> **TO BE DONE**
Rewrite every entry below with each instance of "perform" changed to "carry out", keeping all other text unchanged.
▼
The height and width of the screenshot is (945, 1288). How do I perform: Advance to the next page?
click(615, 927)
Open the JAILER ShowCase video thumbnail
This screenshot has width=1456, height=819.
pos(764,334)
▲
> **SOLUTION**
The height and width of the screenshot is (945, 1288). How do I carry out: Advance to the next page?
click(615, 927)
Open the JAILER ShowCase video thumbnail
This screenshot has width=1456, height=819.
pos(764,334)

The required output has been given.